Newswise — Scientists have long known that mitochondria, the "powerhouses" of cells, play a crucial role in the metabolism and energy production of cancer cells. However, until now, little was known about the relationship between the structural organization of mitochondrial networks and their functional bioenergetic activity at the level of whole tumors.
In a new study, published in Nature, researchers from the UCLA Jonsson Comprehensive Cancer Center used positron emission tomography (PET) in combination with electron microscopy to generate 3-dimensional ultra-resolution maps of mitochondrial networks in lung tumors of genetically engineered mice.
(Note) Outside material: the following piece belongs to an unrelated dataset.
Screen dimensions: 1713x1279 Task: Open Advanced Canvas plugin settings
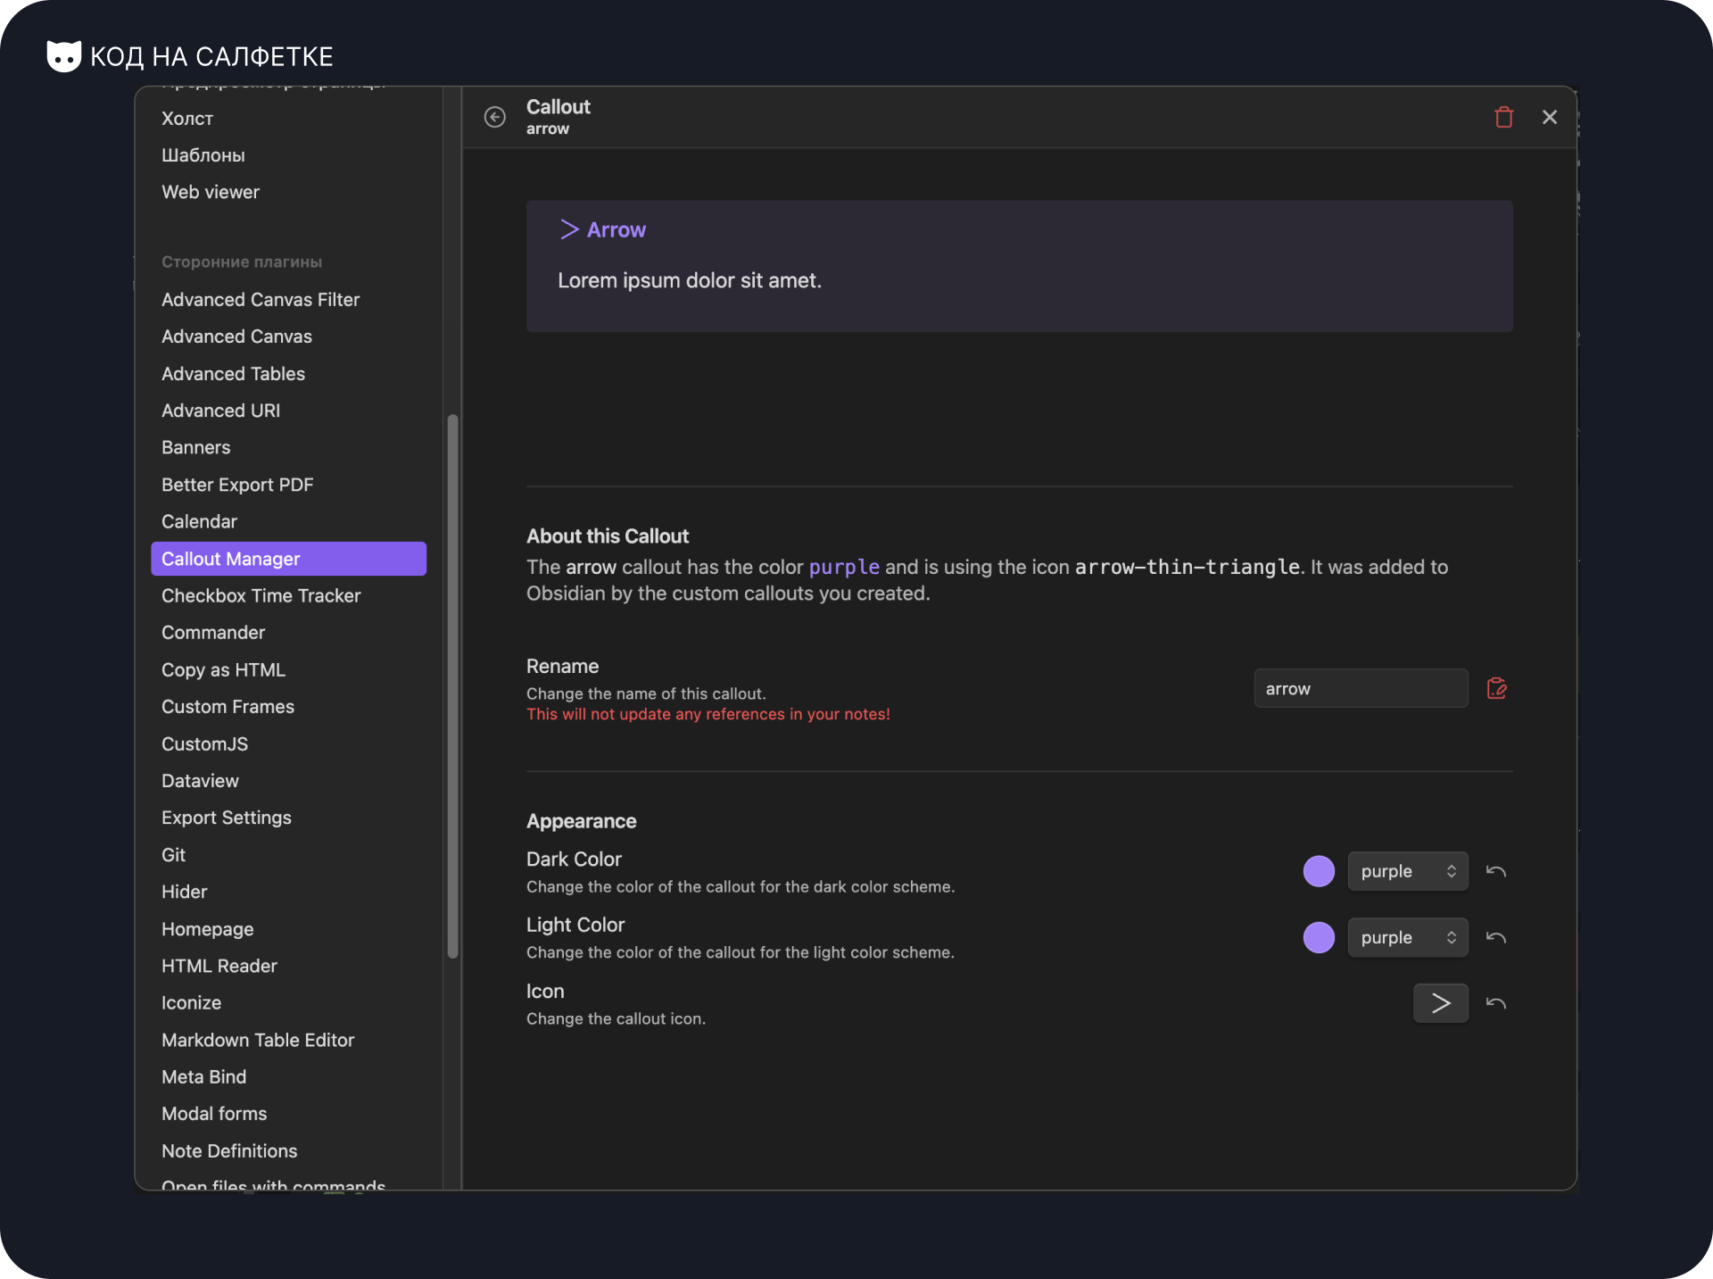click(236, 336)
They categorized the tumors based on mitochondrial activity and other factors using an artificial intelligence technique called deep learning, quantifying the mitochondrial architecture across hundreds of cells and thousands of mitochondria throughout the tumor.
The authors examined two main subtypes of non-small cell lung cancer (NSCLC) — adenocarcinomas and squamous-cell carcinomas and found distinct subpopulations of mitochondrial networks within these tumors. Importantly, they discovered that the mitochondria frequently organize themselves with organelles such as lipid droplets to create unique subcellular structures that support tumor cell metabolism and mitochondrial activity.
The study was led by Mingqi Han, Ph.D., a post-doctoral researcher in the lab of David Shackelford, Ph.D. Dr. Shackelford is a UCLA Jonsson Comprehensive Cancer Center member and Associate Professor of Pulmonary and Critical Care Medicine at the UCLA David Geffen School of Medicine.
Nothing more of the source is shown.